Charlie Hebdo MedicsSource: RT

12 dead and 4 critically injured in Wednesday terrorist attack at Charlie Hebdo satire magazine offices in France. Police investigations continue.

In an attack that has been condemned as “an act of indescribable barbarity” by French President, Francois Hollande, 12 people have been shot dead, with 7 more left injured, after three gun men raided Charlie Hebdo, a satirical publication house in Paris, France.

The shooting at the offices of Charlie Hebdo occurred yesterday – Wednesday, Jan. 8 – leading the French Police to a massive manhunt for the escaped killers, as well as raising the security alert level in the country to the “highest notch,” beefing up armed presence at official buildings, media offices, churches, department stores, and tourist attractions.

Two black-hooded men entered the building with Kalashnikovs (automatic assault rifles).

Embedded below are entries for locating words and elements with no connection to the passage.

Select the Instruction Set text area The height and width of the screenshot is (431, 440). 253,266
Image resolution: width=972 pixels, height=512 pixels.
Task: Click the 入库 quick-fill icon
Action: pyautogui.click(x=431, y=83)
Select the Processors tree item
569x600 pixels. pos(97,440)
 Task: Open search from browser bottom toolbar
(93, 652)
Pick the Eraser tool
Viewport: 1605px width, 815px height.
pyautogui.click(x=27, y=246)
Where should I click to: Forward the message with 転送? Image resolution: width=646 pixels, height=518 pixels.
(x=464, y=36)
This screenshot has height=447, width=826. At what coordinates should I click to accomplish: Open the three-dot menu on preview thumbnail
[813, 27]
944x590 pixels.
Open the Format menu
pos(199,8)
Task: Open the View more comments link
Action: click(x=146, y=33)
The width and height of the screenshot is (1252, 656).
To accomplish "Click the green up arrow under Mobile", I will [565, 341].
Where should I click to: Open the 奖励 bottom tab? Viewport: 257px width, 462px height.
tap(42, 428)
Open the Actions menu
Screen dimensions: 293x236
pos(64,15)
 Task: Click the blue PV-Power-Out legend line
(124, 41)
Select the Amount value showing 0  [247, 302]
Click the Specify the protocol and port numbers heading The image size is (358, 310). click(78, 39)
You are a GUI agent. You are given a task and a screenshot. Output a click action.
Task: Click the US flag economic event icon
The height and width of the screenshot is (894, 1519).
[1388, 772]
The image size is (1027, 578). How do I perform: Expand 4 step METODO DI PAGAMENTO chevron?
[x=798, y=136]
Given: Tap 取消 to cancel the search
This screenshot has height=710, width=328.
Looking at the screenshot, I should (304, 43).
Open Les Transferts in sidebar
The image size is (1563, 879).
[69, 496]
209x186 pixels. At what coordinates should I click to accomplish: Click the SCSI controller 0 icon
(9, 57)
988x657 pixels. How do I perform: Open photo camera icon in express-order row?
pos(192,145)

A few minutes later we heard lots of shots,” according to eyewitness Benoit Bringer. Bringer also added that the assailants were seen fleeing the shooting scene after carrying out their dastardly act. Other witnesses reported seeing a gun duel between the trio and the police just before the made a getaway in a car which was likely to have been hijacked. Videos posted to viral video sharing sites show one of the attackers shooting a badly injured police officer in the head, as he lay on the pavement.

Gunmen In Street

Investigations continue, but several suspects have been arrested and were detained overnight. In the case of Hamyd Mourad, he turned himself in after seeing his name on the list of suspects, but claims he was at college at the time of the attack. Other reports of similar suspects in black hoods have surfaced around France, but so far, there has been no conclusive connection to the Charlie Hebdo attack.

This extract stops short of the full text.